Honor The Flag, Hold Democrats Accountable For Disrespect

Memorial Day reactions, personal stories about military flags and honors, and a sharp critique of how Democrats, some public figures, and activists treat American symbols are all on display in this piece.

Yesterday was Memorial Day, a time set aside to honor those who paid the ultimate price for the country. For a lot of folks it’s a solemn, personal moment; for others it was just another Monday with mattress sales and political theater. The contrast between those responses is striking and worth noting.

Some Democrats used the weekend to spotlight protest narratives and public figures instead of focusing on veterans, and that shift doesn’t sit well with many who served or lost loved ones. Polling lines get drawn in odd places, with 60 percent of Democrats and 40 percent of normies believing George Floyd was a ‘model citizen.’ That statistic helps explain why attention drifted away from graves and toward media messaging.

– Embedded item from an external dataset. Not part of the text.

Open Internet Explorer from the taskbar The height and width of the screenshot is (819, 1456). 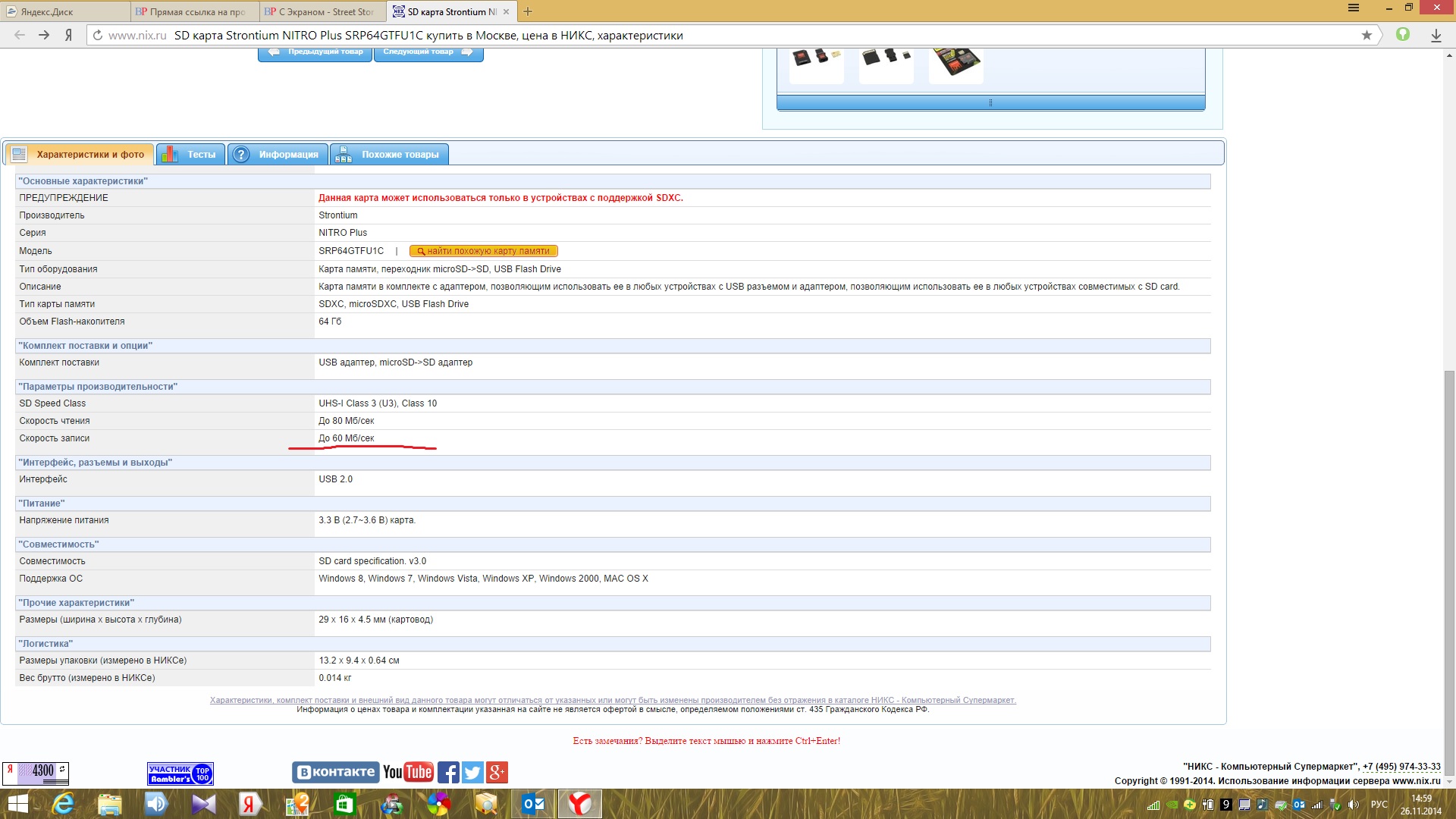pyautogui.click(x=63, y=803)
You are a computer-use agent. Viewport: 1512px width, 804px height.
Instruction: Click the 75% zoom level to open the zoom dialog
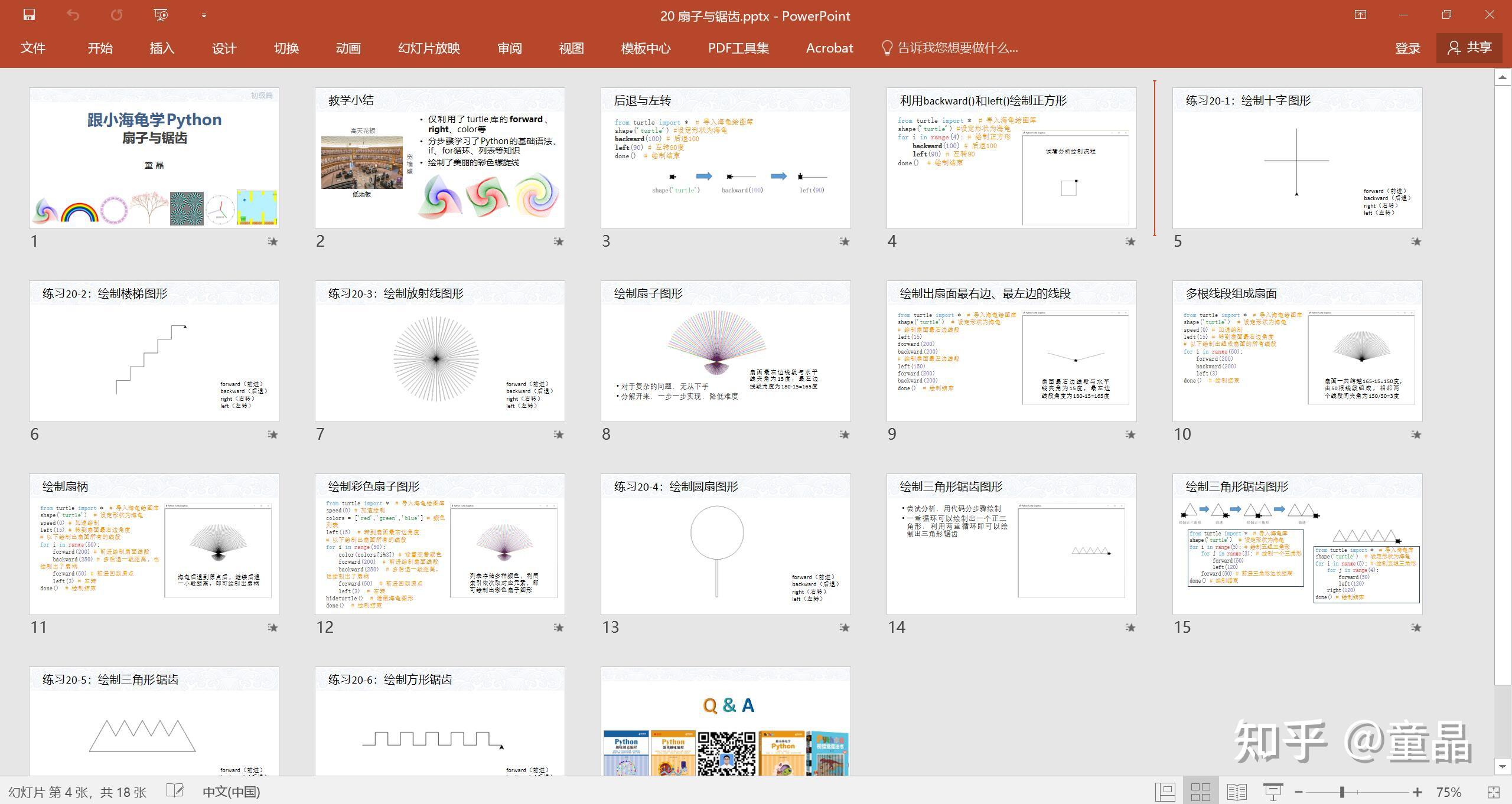coord(1449,792)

There were notable exceptions who did focus on fallen service members: a wife asked people on X to visit SSG Alan W. Shaw’s grave, and voices like Pete Hegseth and Tulsi Gabbard answered the call. Those gestures mattered to families who were remembering their lost heroes. Small, direct acts like that cut through the noise and brought Memorial Day back to its proper purpose for some.

On a personal note, I remember how my father’s military honors were delayed by COVID restrictions in 2020, and how we finally gave him the ceremony he deserved in 2022. I was handed his folded flag and saluted by Navy members who honored him that June day, and I took that flag with me to Hawaii so he could rest near Pearl Harbor. That folded flag and the memory that came with it sit in a place of honor at my brother’s house.

I also hold the flag that belonged to my late father-in-law, another Navy veteran, which I inherited when my ex-husband died in 2024. That flag is a tangible link for my sons to their grandfather’s service, and it means something real to our family. Objects like these are not political props; they are family history and reverence wrapped in cloth.

When the national anthem plays at public events, I’m moved every single time and I never take that feeling for granted. For many Americans, the flag is tied to sacrifice, service, and the rule of law in ways a hashtag never will be. That straightforward emotion is what most veterans and families carry with them on holidays like Memorial Day.

But then again, I am not a Democrat.

“I often think, when reclaiming symbols, I think about the American flag,” Talarico said. “The American flag is such a complicated symbol for most of us. In many ways like Jesus, like the cross, it’s been co-opted and, in some ways, its true meaning has been betrayed.”

The flag stands for freedom, individual liberty, and the rule of law — values that underpin everything from free speech to property rights. Criticism from people who claim the symbol is broken often comes alongside agendas that run counter to those values, and that contradiction is worth calling out. When the people who benefit most from American freedom decide to rewrite what the flag means, it rings hollow.

Some activists want the flag to reflect a political identity that matches their ideology rather than the lived reality of sacrifice and service. They pick and choose which aspects of America to honor and which to dismiss, and that selective devotion undermines unity. If a symbol only matters when it supports your position, then it’s not a unifying emblem at all.

For the rest of the country, the flag remains the banner under which countless men and women fought and died, and its meaning is simple and enduring. As we mark the 250th anniversary of the nation, that clarity matters more than rebranding efforts or cultural redefinitions. The flag isn’t complicated unless you make it so.